Blowing and drifting snow, flooding and a tornado top the list of Michigan weather events on this day in history. From the National Weather Service archives here are the Michigan weather events that happened on April 16.
A storm deposits heavy snow across part of Michigan in 1921. Houghton Lake received their greatest daily April snowfall win 13.0 inches.
In 1961, from 6 to 12 inches of snow fell across southwest Lower Michigan. The storm dropped a record 11.8 inches in Grand Rapids, 11 inches in Muskegon, 4.0 inches in Lansing and 2.5 inches in Flint. This is the heaviest April snowfall on record for Grand Rapids.

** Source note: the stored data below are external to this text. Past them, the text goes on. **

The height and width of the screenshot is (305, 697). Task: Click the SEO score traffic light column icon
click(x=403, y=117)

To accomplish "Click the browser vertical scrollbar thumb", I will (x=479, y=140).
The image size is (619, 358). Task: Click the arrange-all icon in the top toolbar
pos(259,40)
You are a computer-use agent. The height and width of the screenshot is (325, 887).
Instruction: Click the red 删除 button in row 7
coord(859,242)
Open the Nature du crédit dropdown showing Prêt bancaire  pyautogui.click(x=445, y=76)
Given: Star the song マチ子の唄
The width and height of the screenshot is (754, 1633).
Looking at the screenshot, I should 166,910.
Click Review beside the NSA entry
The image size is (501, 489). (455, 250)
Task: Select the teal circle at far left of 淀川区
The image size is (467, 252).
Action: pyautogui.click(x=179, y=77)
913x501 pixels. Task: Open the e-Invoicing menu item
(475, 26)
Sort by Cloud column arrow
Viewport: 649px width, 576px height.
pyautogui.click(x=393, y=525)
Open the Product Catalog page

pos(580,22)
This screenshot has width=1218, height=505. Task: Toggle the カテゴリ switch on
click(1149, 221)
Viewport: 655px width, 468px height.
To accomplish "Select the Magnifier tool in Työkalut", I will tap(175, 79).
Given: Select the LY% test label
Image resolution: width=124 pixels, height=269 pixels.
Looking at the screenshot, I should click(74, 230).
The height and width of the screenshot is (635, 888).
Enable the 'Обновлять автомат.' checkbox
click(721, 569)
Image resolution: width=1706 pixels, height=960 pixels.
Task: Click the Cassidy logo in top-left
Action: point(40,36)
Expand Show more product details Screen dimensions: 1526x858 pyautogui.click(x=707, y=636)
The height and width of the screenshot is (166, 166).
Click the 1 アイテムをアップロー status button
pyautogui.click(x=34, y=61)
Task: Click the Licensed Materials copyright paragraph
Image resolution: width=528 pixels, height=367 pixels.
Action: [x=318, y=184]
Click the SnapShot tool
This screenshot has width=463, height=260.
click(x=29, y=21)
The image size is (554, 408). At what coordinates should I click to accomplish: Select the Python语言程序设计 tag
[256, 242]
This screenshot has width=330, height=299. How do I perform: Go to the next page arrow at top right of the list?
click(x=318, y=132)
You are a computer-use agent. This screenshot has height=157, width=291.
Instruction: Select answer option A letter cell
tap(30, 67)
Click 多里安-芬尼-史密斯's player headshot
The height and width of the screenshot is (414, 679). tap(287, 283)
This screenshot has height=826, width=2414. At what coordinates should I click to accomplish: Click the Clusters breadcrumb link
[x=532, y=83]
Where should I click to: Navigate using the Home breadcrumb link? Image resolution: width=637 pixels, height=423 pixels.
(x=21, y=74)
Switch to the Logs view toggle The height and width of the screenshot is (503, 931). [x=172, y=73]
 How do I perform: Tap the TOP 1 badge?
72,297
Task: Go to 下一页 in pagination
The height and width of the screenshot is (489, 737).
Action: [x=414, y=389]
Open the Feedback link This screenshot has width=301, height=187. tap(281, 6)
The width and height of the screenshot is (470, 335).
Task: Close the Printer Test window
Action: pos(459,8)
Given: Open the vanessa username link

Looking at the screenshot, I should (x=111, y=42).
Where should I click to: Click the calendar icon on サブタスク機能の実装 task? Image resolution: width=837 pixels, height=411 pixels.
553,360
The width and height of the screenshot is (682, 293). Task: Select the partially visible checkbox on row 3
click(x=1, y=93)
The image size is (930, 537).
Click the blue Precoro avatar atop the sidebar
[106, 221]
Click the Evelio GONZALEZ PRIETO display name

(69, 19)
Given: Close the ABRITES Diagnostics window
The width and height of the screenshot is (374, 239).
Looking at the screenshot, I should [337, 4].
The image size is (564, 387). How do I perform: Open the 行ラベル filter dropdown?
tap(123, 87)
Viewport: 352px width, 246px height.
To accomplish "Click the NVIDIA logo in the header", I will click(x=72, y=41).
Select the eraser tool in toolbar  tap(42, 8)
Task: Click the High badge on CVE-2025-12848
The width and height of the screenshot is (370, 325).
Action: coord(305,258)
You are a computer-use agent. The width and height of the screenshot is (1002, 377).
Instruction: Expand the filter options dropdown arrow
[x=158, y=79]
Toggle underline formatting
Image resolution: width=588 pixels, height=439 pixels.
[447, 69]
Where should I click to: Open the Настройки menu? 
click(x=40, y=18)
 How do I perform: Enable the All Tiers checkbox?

A week long heat wave baked the mid-Atlantic and northeast in 1976. Washington sweltered under temperatures as warm as the mid-90s from April 16 through April 21. Locations that reported record highs in Michigan included Grand Rapids with 84 degrees, Alpena 86 degrees, Benton Harbor 86 degrees, Detroit 85 degrees, Flint 82 degrees, Houghton Lake 80 degrees, Marquette 80 degrees, Ste. St. Marie 76 degrees, and Muskegon 81 degrees. Many of these records were be broken in 2002.
Cold air settled into the Upper Peninsula in 1980. A record low temperature of 7 degrees occurred at Weather Forecast Office in Marquette.
In 1992, a tornado hit Southeast Lower Michigan. Wayne County saw an F2 tornado at 4:03 p.m.
Snow of 6 to 10 inches fell over extreme western upper Michigan in 1994. Heaviest snow of 10 inches fell over Gogebic County. Northwest winds of 20 to 30 mph with gusts of 40 to 50 mph caused considerable blowing and drifting of snow.
In 2001, low pressure moved south from Canada across the Great Lakes region. Unseasonably cold air wrapped into this system from the north, creating an area of heavy snowfall across eastern Upper Michigan. The snowfall began early in the morning and continued into the evening hours. By 8 p.m., 12 hour snowfall totals of 8 to 11 inches were common across eastern Chippewa County.
In 2002, high temperature records were shattered in 82 cities across the East and Midwest as spring turned into summer over much of the United States. This followed on the heels of 81 records that fell the day before across the Plains and Midwest. The abnormal heat was the result of a jet stream pushed way to the north for the time of year. In Michigan the records include Alpena 90 degrees, Pellston 88 degrees, Flint 87 degrees, Grand Rapids 86 degrees, Detroit 86 degrees, Lansing 86 degrees, Houghton Lake 85 degrees, Marquette 83 degrees, and Ste. St. Marie 83 degrees. For Alpena this is the warmest April day on record. This warm air mass invaded the U.P. causing a massive meltdown of snow and led to record flooding. The Montreal River flooded 250 to 300 feet from the riverbank into Ironwood and rose across U.S. 2, making it impossible to cross into Hurley, Wisc. The highway was also flooded in Wakefield, effectively creating an island for about a week. Wakefield was inundated with Sunday Lake flooding causing school to be evacuated and causing homes to be flooded.
In 2011, a low pressure system lifting from Wisconsin across eastern Lake Superior and then into Ontario brought periods of freezing rain and moderate snow to portions of Upper Michigan from April 16 into April 17. Observers from Newberry to Two Heart measured from 0.10 inch to 0.30 inch of freezing rain on the morning of April 16. The Luce County Sheriff reported a widespread glaze on elevated surfaces as ice accumulation caused minor damage to tree limbs. One broken tree limb fell on a power line and started a fire.